Jul 20, 2019 | Updated: 08:54 AM EDT

“Love Hormone” Could Be a Weight-loss Aid for Men

Mar 10, 2015 02:35 PM EDT


Early research of a small number of men suggests that the "love hormone" oxytocin may reduce appetite, potentially leading it to become a new tool for weight loss.

For the study, researchers tested a synthetic nasal formulation of oxytocin and found the hormone treatment reduced the number of calories that men consumed, especially calories from fatty foods.

"We are seeing early signs that oxytocin reduces how much food someone eats at a meal and improves the way their body handles blood sugar," study lead author and assistant professor of medicine at Harvard Medical School in Boston, Dr. Elizabeth Lawson says.

The hormone oxytocin is linked to many activities that bond people together, including sex, hugging, kissing, holding hands, giving birth and breast-feeding. In medicine, it's used to induce labor, manage bleeding in mothers after birth and coax out breast milk in nursing women, Lawson says.

"Not much is known about oxytocin effects on appetite and food consumption in humans."

For the study, researchers randomly assigned 25 men (12 of whom were obese) to take either synthetic oxytocin via nasal spray or an inactive placebo.  After receiving the hormone or placebo, the men ordered breakfast from a menu and they were given double portions of whatever they ordered.  At the end of the meal, researchers measured how much food was eaten.
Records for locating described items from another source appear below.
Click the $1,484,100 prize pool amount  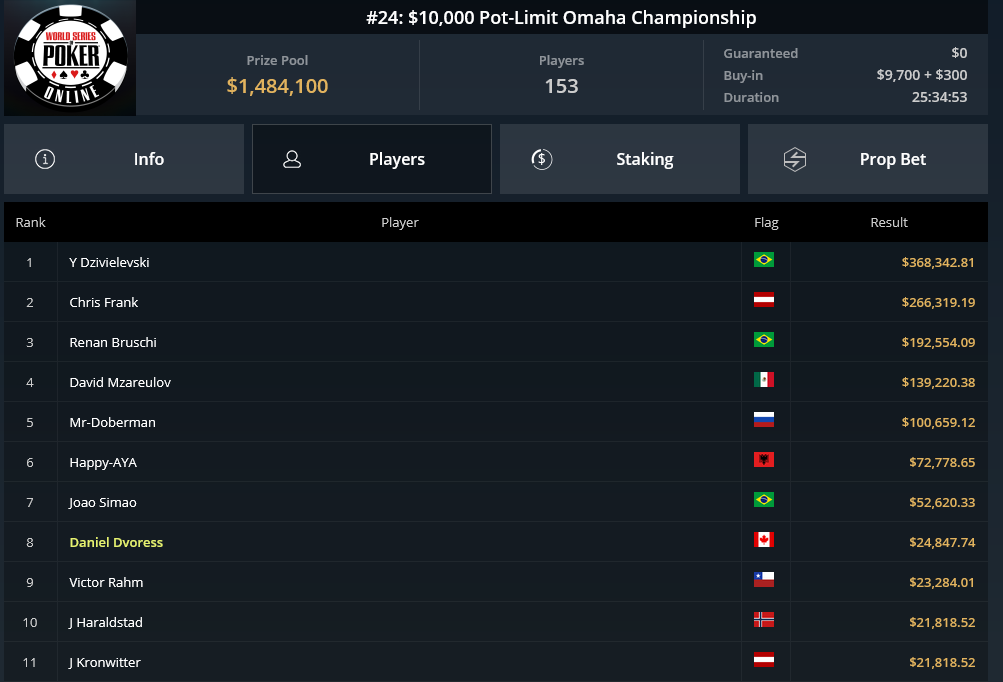pyautogui.click(x=277, y=86)
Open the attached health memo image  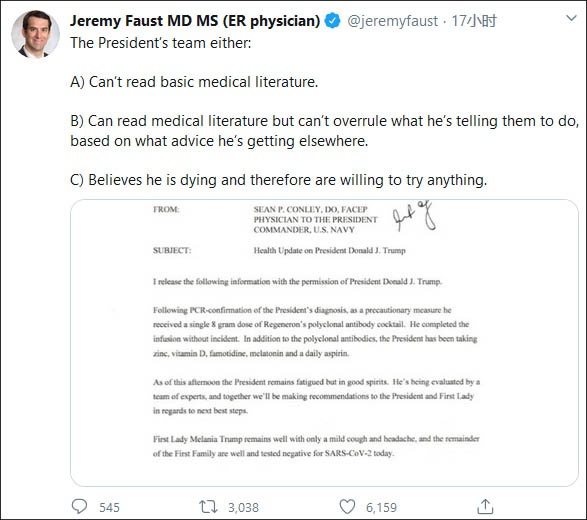click(324, 343)
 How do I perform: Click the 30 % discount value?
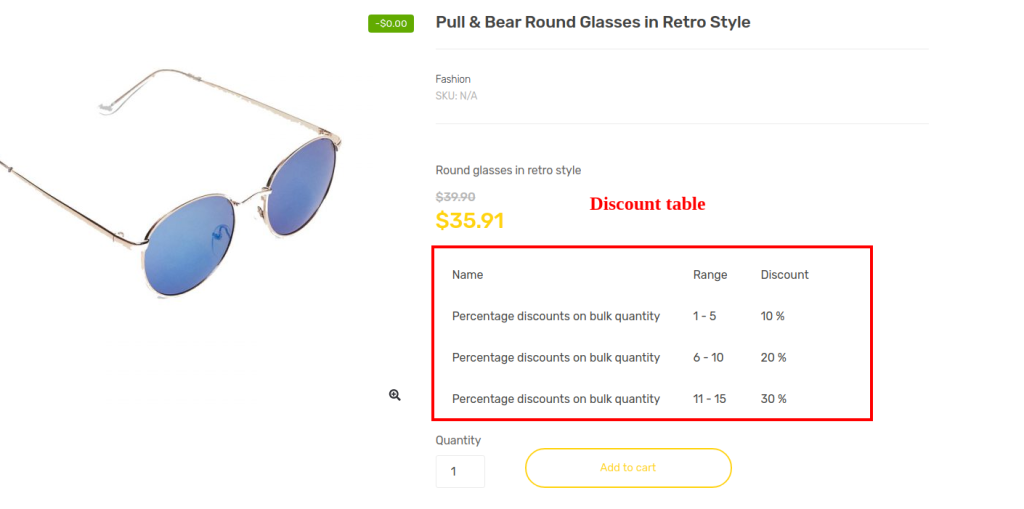tap(773, 399)
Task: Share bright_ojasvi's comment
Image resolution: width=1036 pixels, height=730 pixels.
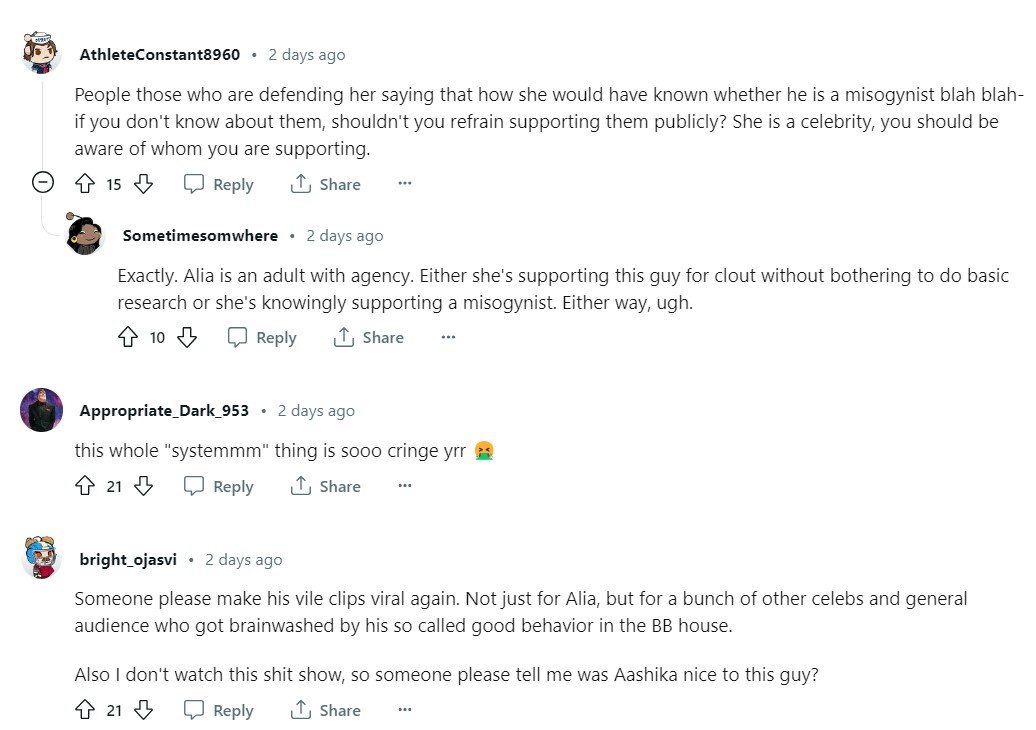Action: tap(326, 710)
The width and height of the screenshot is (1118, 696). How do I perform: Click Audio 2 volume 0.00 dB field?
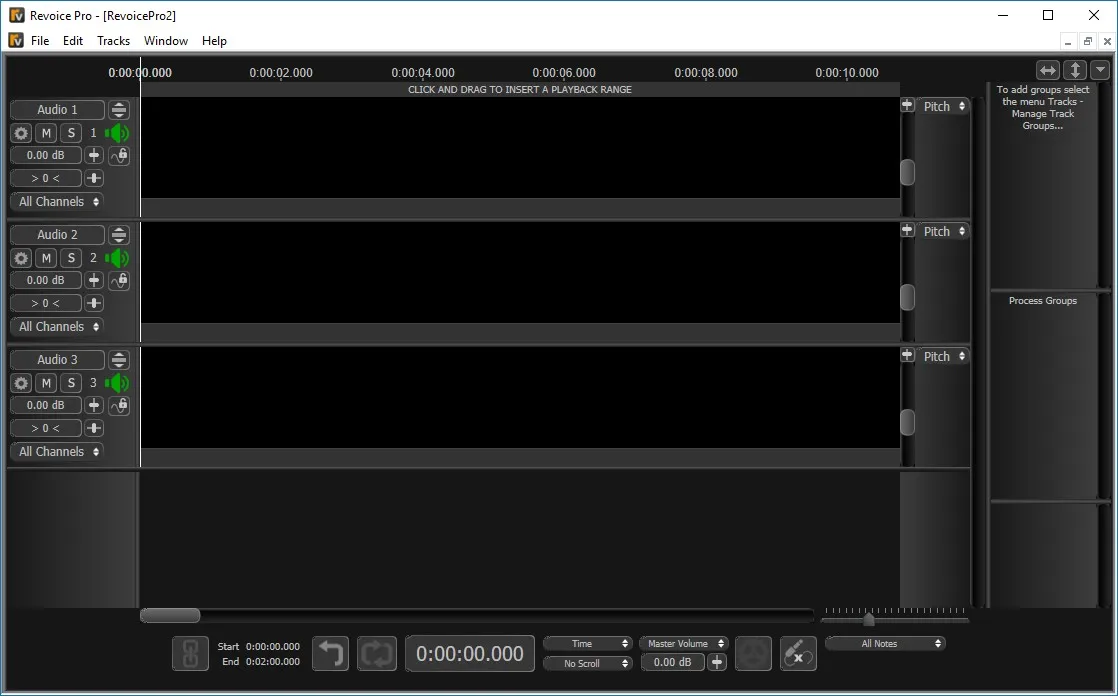tap(46, 280)
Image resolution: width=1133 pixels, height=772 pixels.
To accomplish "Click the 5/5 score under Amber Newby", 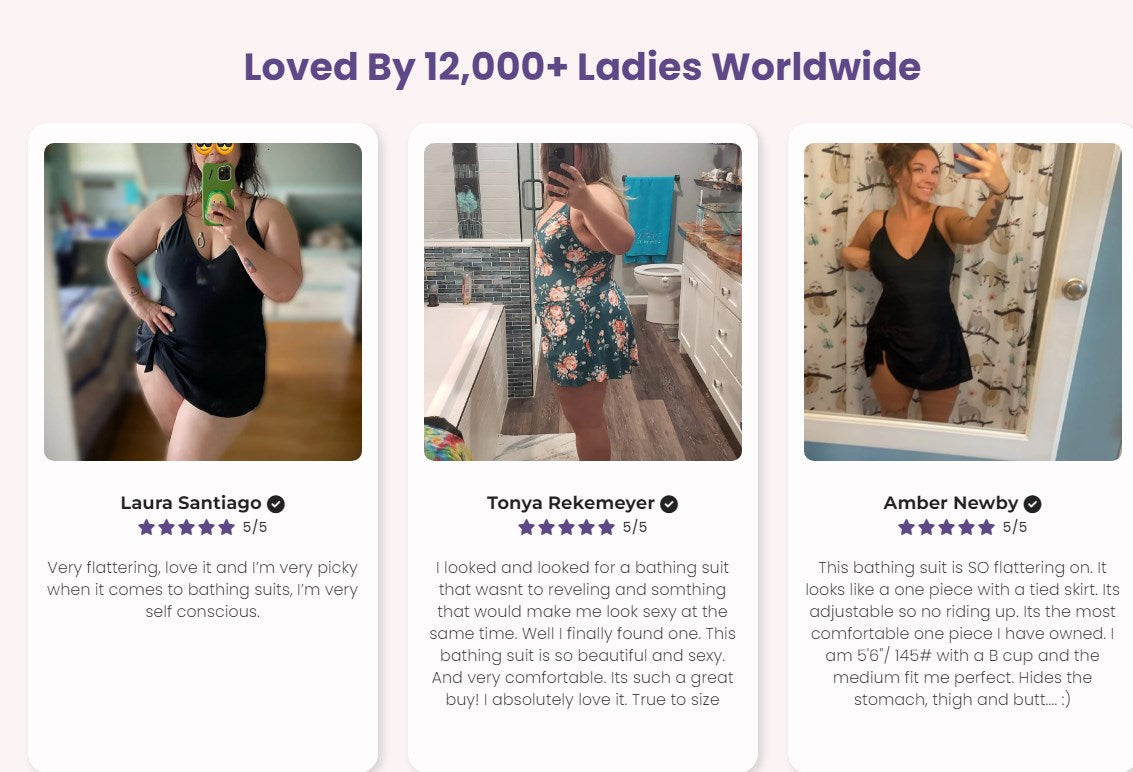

The men then returned to repeat the experiment, only they received the placebo if they took the oxytocin the previous time, or the reverse.

Researchers found that those who took the oxytocin at an average of 122 fewer calories.  They also consumed less fatty food - about 9 few grams on average that translates to approximately 80 calories from fatty food.

There are some caveats to the study.  For example, the researchers didn't explore if the men who ate less were hungrier later, and women weren't included leaving the affects on women still unknown.

The study, while small, still shows potential according to Paul Zak, founding director of the Center for Neuroeconomics Studies at Claremont Graduate University in California.

"From an evolutionary perspective, oxytocin is released during positive social interactions -- when we are around others who care about us. This is just when food sharing is likely to occur. If we want to lose weight, having others around us who care about us can help reduce appetite," he suggested.

Lawson agrees that more research is needed and plans to continue the study of the use of oxytocin before meals as a treatment for obesity, and researchers also want to better understand the effects in women.